Wednesday, March 28, 2007

GOP Fantasy World

Speaking to Wolf Blitzer on CNN, Senator John McCain blasted the recently passed Senate bill setting a timeline for withdrawal from Iraq. McCain claimed that the Bush troop surge was working, stridently insisting that Baghdad was now safe for Westerners to roam. When challenged on this claim by Blitzer, McCain adopted what has become a typical conservative stance—I know more than you, you stupid idiot.

But McCain was horribly wrong.

As reporters on the ground in Baghdad continue to point out, the city remains absolutely lethal for Westerners to travel and very little has changed. Some sectarian death squads have moved to outlying areas, but car bombs continue unabated, disappearances are rampant and revenge killings still the norm.

McCain displayed an all-too-familiar Republican mindset. Ignore reality and make up "facts" to fit a wishful fantasy. When challenged, act outraged and indignant...

I wish Baghdad were safer…so I’ll claim that it is.
I wish Global Warming weren’t happening…so I’ll claim it’s a hoax.
I wish we didn’t torture prisoners…so I’ll simply deny it.
I wish we didn’t fire US Attorneys to obstruct justice…so I’ll make up an excuse.
I wish Iraq had something to do with 9/11…so I’ll pretend it did.
I wish Evolution weren’t a scientific fact…so I’ll call it an unproven theory.
I wish Dick Cheney didn't smear Joe Wilson...so I'll lie about it.
I wish we didn’t staff departments with inept cronies…so I’ll ignore their failures.


“Heck of a job, Brownie!”

Republicans used the horror and widespread fear generated by 9/11 to take Americans on a fantasy ride, painting the world in simplified, black-and-white terms while providing rosy, wishful justifications for forcibly remaking the Middle East in our own image.

But their dream has become a nightmare.

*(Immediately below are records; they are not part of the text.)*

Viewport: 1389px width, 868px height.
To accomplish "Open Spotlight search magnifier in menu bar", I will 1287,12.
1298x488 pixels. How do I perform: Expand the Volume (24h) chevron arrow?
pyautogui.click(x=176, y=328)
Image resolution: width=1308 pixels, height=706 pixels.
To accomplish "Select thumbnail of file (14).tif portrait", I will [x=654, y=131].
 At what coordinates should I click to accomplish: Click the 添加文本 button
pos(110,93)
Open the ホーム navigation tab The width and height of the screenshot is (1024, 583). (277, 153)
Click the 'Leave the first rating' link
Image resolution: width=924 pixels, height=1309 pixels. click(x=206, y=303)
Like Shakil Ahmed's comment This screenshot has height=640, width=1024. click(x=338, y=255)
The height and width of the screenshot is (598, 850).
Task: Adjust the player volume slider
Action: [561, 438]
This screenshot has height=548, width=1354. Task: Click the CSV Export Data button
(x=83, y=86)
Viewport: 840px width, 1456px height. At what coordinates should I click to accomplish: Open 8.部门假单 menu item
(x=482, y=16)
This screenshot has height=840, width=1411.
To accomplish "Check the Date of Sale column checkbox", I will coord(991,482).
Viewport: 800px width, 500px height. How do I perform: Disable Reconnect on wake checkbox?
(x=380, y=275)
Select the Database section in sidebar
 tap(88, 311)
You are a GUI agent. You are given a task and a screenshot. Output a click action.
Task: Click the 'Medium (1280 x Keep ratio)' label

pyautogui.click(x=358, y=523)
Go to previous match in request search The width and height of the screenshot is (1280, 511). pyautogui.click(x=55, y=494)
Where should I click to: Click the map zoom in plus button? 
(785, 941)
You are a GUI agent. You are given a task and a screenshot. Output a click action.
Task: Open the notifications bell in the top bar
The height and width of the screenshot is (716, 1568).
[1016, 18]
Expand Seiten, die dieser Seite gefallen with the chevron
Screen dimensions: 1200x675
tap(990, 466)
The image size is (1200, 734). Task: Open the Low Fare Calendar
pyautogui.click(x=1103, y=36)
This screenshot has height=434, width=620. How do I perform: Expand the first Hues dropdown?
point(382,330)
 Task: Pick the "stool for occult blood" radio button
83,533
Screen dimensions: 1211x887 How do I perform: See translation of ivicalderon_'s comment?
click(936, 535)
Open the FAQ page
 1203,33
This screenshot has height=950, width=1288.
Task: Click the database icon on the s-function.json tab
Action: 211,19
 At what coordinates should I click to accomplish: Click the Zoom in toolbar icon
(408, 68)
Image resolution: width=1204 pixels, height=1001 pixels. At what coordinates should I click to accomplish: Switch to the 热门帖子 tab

Six years of lies, distortions, manipulations, failures and scandals have created an atmosphere of distrust and intense scrutiny. When politicians like George Bush, Alberto Gonzales or John McCain make pompous, self-serving and wishful claims, the press and public no longer give them the benefit of the doubt. But Republicans have yet to learn the lesson.

McCain’s statement to Blitzer was either a bold-faced lie or a mistake born of unforgivable ignorance. Either way, Americans are sick of it. Until Republicans prove they have a handle on reality and stop peddling fantasies and half-truths, Americans will punish them in the media and at the ballot box.

Today, Senator John McCain looked like a fool, not a President. And it’s becoming increasingly difficult to imagine him or any other reality-challenged Republican becoming the next President. We should all be so lucky.